THE BACKWARD REVIEWER
William F. Deeck

   

GLENN M. BARNS – Murder Is a Gamble. Phoenix Press, hardcover, 1952. Bestseller Mystery #162, digest-sized paperback, no date [1953]. Wildside Press, softcover, 2010.

   This is a most surprising entry from the legendary Phoenix Press. It is a reasonably literate, reasonably entertaining private-eye novel with a sort of locked-room murder.

   Jonathan (Jonny) Marks is assigned by the agency he works for to be a bodyguard to Col. Alexander Smallwood. Part of the deal that the Colonel arranges with the agency is that, should he be murdered, the agency will make sure that the Colonel’s killer is apprehended and brought to justice.

   The Colonel, it turns out, is a card player of some ability and not a great deal of honesty. He has enemies because of this talent, but these apparently are not the people about whom he is worried.

   For reasons known only to himself, the Colonel dismisses Marks, and then is found dead in his hotel room, an apparent suicide. Marks, of course, is convinced that the Colonel was murdered, although no one came up on the elevator to the Colonel’s floor, the doors to the stairs are locked automatically each night, and the few other people on the floor appear to be innocent, at least of murder.

   The police sergeant, surprisingly intelligent in a novel of this type, is sure that it was suicide, but says he is willing to change his mind if Marks can come up with some proof.

   Marks’s investigation is somewhat haphazard, the motive of the murderer is somewhat untenable, and the solution to the “locked room” is a bit disappointing. Still, Marks is a rather interesting character, and the writing is way, way above average for a Phoenix Press book.

— Reprinted from The MYSTERY FANcier, Vol. 9, No. 4, July-August 1987.

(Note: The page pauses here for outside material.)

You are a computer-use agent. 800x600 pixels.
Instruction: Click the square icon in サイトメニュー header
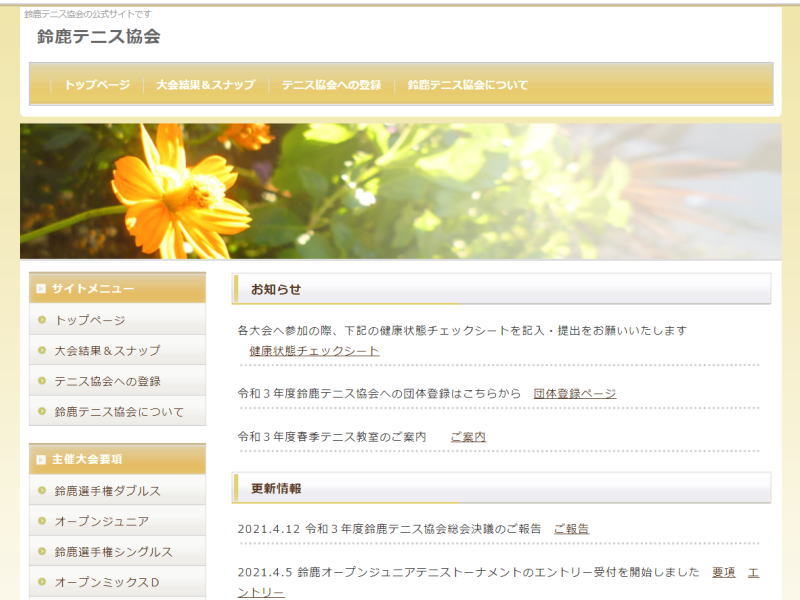pyautogui.click(x=41, y=289)
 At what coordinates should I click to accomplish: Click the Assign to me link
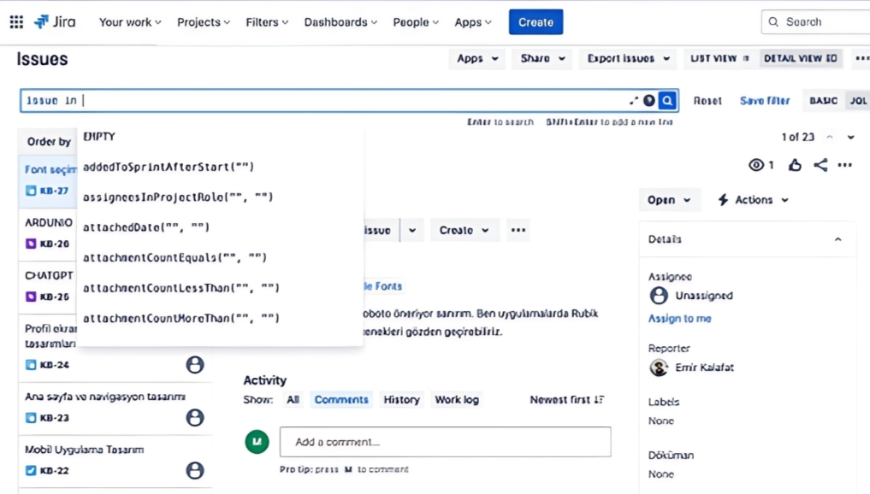679,318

Bibliographic Note:   Of the seven criminous titles under Barns’s byline in Al Hubin’s Crime Fiction IV, one other is a case solved by Jonathan Marks, that being Murder Is Insane (Lippincott, 1956). I know nothing about this second book, but I cannot resist pointing out that Lippincott was ranked much more highly in publishing circles than Phoenix Press was, then and now.